*DESCRIPTION OF THE TASK*
In the listing below, find the line that contains "Click the cruise route map thumbnail" and the line that contains "Task: Click the Charlottesville, VA entry". Quote both and every line between them, exactly, and nothing more.

==*==

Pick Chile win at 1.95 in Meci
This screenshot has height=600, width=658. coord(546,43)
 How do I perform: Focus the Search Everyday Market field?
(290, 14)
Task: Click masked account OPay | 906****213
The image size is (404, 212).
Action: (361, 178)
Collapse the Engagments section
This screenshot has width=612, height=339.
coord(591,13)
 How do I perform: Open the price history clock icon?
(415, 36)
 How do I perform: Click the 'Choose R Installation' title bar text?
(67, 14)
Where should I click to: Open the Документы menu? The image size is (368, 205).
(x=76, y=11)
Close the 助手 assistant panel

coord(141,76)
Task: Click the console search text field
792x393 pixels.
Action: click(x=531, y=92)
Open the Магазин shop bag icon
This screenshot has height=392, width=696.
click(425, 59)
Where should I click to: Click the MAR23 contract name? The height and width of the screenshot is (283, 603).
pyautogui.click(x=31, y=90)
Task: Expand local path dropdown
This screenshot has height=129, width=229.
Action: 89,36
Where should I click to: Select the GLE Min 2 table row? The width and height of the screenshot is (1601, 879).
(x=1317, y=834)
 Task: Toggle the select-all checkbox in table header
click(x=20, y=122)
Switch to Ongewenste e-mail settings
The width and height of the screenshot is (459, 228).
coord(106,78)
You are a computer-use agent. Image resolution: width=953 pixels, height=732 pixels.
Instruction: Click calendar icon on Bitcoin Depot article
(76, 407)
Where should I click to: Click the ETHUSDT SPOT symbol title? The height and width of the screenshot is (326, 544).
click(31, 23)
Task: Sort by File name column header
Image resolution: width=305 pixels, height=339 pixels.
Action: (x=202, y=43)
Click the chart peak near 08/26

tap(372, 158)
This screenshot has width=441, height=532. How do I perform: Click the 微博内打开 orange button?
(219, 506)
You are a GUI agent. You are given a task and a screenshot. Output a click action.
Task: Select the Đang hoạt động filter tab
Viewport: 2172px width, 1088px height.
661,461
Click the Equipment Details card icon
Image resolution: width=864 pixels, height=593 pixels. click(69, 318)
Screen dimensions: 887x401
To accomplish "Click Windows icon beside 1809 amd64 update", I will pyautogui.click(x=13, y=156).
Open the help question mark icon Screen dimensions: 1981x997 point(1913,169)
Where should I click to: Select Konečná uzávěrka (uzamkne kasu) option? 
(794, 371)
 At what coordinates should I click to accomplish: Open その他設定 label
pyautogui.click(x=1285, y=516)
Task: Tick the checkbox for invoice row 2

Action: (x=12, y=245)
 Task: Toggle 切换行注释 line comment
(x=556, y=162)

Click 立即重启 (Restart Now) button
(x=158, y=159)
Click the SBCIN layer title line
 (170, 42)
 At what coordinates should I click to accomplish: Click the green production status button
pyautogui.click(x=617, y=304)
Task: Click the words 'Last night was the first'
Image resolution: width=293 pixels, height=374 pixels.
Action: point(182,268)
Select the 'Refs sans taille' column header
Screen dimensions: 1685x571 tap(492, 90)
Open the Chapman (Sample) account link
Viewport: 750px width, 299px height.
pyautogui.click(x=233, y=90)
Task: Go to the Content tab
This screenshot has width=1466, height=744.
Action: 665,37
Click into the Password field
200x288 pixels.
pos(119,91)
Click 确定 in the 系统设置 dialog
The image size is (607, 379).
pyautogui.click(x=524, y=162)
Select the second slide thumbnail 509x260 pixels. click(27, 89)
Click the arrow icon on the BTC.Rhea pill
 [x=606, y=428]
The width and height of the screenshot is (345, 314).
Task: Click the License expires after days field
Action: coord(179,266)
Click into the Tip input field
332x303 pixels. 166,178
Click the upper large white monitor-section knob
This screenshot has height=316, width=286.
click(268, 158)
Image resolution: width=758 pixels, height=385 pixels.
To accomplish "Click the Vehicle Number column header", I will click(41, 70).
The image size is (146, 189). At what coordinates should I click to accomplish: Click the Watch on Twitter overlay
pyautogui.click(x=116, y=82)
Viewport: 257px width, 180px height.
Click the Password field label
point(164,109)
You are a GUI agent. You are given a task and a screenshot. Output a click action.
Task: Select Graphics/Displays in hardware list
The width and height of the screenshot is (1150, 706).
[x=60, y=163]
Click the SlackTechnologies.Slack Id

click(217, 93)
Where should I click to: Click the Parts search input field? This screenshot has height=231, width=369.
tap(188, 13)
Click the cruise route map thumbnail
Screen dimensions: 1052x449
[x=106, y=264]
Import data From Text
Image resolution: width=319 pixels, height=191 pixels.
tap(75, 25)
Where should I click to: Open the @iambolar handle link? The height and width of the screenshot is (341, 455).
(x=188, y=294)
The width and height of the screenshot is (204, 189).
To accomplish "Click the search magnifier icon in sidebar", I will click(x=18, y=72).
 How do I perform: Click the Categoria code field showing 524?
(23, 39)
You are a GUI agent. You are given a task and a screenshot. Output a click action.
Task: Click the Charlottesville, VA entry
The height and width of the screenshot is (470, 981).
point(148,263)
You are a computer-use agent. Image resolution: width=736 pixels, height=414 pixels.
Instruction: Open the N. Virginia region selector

==*==

*WRITTEN SOLUTION*
Click the cruise route map thumbnail
Screen dimensions: 1052x449
[x=106, y=264]
Import data From Text
Image resolution: width=319 pixels, height=191 pixels.
tap(75, 25)
Where should I click to: Open the @iambolar handle link? The height and width of the screenshot is (341, 455).
(x=188, y=294)
The width and height of the screenshot is (204, 189).
To accomplish "Click the search magnifier icon in sidebar", I will click(x=18, y=72).
 How do I perform: Click the Categoria code field showing 524?
(23, 39)
You are a GUI agent. You are given a task and a screenshot. Output a click action.
Task: Click the Charlottesville, VA entry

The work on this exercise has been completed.